I spent the rest of the flight coming up with a plan.  I would call Passport Canada as soon as I landed.  I would get the papers together that afternoon and go down there, and I would make it happen. I would find a way to make the massive machine that is Passport Canada move at breakneck speed, and it would be okay.  I would convince them.
This didn't do a lot to make me feel better either.

By the time I landed, I'd given up. It would be what it was, and I was the fool who'd screwed it up, and there was nobody to blame but myself.  (I briefly tried to blame Cat for being interesting, but that's not her fault. She just is interesting.)
I gathered my stuff (really, really carefully) and got off the plane.  As my foot touched the ground, an incredibly beautiful woman wearing a yellow Air Canada raincoat asked me if I was Stephanie Pearl-McPhee.  I was.

She said "I have your passport" and handed it to me. 

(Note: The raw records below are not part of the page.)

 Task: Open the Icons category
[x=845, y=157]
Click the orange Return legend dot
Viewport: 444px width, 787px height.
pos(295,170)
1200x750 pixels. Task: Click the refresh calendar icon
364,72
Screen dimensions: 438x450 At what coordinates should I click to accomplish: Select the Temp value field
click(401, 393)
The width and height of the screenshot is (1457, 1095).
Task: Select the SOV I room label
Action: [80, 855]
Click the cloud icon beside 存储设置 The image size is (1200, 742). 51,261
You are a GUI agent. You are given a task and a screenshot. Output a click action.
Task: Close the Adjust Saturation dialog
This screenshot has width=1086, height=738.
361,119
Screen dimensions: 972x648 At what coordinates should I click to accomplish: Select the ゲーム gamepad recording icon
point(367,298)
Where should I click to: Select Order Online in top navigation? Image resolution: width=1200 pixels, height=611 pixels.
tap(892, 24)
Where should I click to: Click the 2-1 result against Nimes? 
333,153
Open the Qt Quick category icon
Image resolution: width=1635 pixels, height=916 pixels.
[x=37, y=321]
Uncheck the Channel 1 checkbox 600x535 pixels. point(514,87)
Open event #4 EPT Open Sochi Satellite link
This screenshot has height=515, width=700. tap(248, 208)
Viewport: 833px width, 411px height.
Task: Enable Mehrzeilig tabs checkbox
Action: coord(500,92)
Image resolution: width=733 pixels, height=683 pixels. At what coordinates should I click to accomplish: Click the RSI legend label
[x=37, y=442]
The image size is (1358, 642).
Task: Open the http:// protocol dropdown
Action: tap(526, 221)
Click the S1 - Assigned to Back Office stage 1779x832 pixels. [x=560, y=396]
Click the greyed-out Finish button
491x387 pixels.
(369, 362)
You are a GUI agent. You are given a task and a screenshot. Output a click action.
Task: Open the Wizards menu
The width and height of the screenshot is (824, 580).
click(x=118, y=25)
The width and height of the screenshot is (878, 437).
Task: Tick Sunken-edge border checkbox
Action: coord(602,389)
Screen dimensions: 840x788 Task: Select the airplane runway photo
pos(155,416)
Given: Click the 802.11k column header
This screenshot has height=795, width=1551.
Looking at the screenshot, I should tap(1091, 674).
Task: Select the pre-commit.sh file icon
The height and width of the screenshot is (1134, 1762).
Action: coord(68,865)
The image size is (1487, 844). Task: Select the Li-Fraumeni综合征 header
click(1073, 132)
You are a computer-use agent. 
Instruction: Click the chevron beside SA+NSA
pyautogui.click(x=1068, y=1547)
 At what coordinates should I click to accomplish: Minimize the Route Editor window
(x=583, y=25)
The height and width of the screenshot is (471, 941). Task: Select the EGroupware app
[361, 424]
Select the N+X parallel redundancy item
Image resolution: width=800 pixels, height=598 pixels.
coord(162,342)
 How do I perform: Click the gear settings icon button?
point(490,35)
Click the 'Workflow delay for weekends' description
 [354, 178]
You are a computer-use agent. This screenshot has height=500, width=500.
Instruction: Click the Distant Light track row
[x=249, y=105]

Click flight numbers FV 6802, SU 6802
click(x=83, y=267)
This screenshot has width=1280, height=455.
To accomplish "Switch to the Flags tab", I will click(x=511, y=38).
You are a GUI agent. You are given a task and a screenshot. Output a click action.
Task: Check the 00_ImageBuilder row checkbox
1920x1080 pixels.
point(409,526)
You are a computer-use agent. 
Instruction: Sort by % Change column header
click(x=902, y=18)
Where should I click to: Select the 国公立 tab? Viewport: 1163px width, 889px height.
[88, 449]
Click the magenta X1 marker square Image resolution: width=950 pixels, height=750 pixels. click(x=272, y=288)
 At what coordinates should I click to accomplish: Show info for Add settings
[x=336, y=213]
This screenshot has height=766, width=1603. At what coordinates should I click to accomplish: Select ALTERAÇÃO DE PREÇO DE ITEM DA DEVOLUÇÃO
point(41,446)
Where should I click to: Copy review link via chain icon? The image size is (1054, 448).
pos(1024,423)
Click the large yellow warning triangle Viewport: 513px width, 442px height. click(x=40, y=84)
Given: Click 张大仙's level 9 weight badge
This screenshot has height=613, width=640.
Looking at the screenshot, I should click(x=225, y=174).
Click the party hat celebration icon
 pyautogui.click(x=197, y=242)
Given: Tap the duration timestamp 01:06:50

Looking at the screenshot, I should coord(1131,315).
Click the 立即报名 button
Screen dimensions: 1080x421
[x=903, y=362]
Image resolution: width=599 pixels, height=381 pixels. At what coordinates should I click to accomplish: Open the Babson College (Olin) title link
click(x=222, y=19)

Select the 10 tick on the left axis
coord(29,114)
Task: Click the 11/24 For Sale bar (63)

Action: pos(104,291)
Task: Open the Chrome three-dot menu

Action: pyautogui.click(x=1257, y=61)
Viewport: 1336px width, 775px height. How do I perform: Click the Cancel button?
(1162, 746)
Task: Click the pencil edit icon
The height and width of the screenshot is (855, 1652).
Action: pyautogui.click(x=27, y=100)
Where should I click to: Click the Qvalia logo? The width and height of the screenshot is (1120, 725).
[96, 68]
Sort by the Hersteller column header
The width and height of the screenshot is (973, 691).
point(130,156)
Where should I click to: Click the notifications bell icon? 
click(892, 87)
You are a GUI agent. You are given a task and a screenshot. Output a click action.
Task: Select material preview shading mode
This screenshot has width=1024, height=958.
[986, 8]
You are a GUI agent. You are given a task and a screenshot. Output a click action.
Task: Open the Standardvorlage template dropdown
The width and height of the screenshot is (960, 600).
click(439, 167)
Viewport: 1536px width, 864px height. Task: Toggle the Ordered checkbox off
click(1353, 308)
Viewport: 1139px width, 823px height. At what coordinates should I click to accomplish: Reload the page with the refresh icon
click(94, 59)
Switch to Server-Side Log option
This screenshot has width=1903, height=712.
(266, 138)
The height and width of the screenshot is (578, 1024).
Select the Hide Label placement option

Resisting the urge to kiss her on the mouth (with tongue) I asked what had happened. Apparently the plane hadn't been checked in Saint John on Friday, and so my passport had been found when the plane returned to Toronto.  Right before they were going to turn it over to Passport Canada, one of them decided to run my name through the computer and see if there was any chance I was coming back soon.  They saw my flight for Monday morning, decided there wasn't a lot of difference in handing it over Friday afternoon or Monday morning, and called me at home to leave a message saying they had it,  and I could pick it up at the desk in Toronto. (I didn't check my messages.)

If that wasn't nice enough, then they thought that there was a chance I wouldn't check my messages over the weekend, and decided to keep track of me and the passport, watch my flight schedule, leave notes for each other over the weekend so that everyone knew what was going on with the passport and could keep it safe, then went out into the rain on a Monday morning so they could hand it right to me, so nothing could go wrong. 

I can't tell you how impressed I am that a great big company like that went to so much trouble for me - all to make sure I didn't go without my passport.  I can't imagine how many people fly through YYZ on Air Canada over a weekend, or how many staff members had to co-operate to make sure it worked, but I'm really impressed - and going on a book tour - which is amazing.

Thanks Air Canada.  I'm sorry for what I said about the pretzels.  You're nice.